● **Assigned task**: Reproduce all the lines below exactly and omit the images.

● **Provided records**:
┏━━

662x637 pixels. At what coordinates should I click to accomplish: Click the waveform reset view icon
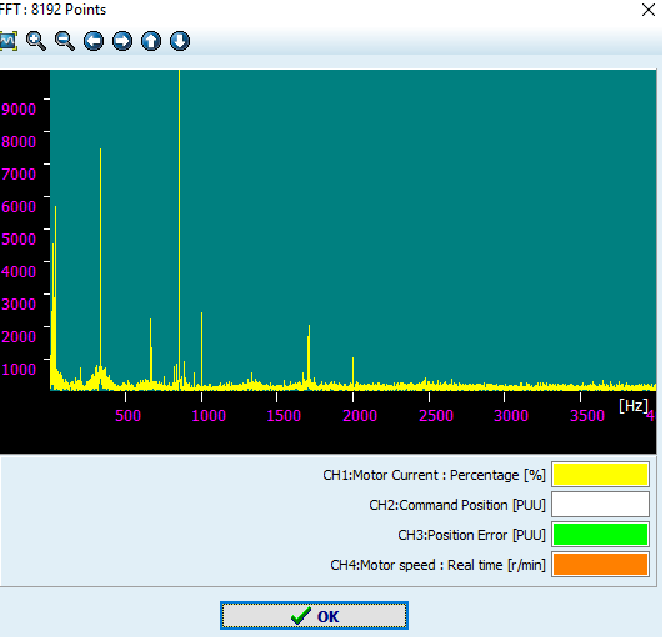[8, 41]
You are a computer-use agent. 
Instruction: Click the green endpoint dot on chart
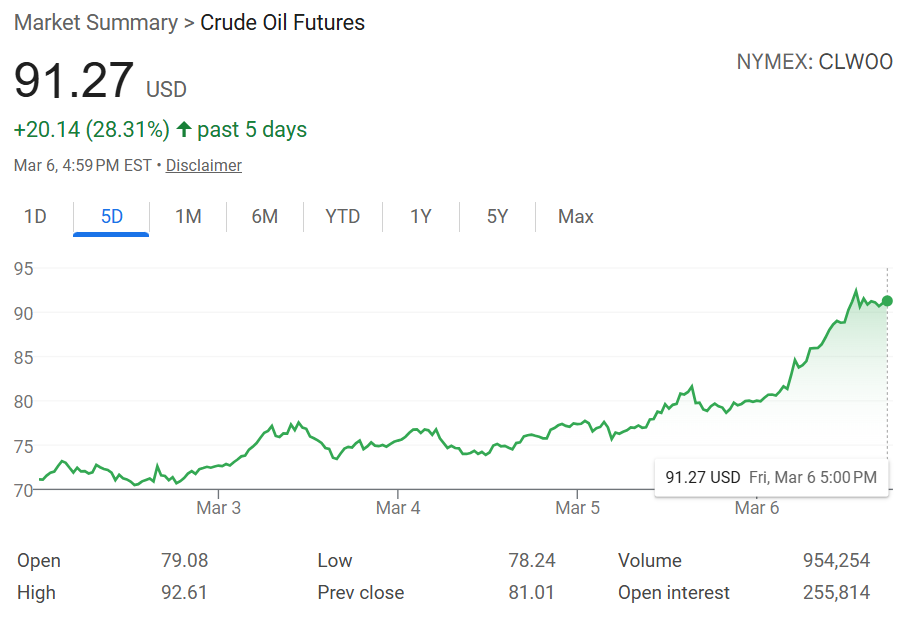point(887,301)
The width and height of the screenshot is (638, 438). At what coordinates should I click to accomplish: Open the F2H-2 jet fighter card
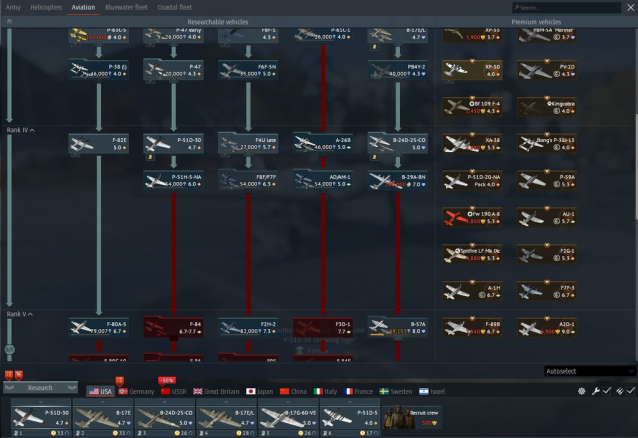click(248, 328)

┗━━

● **Answer box**:
662x637 pixels. At what coordinates should I click to accomplish: Click the waveform reset view icon
[8, 41]
You are a computer-use agent. 
Instruction: Click the green endpoint dot on chart
point(887,301)
The width and height of the screenshot is (638, 438). At what coordinates should I click to accomplish: Open the F2H-2 jet fighter card
click(248, 328)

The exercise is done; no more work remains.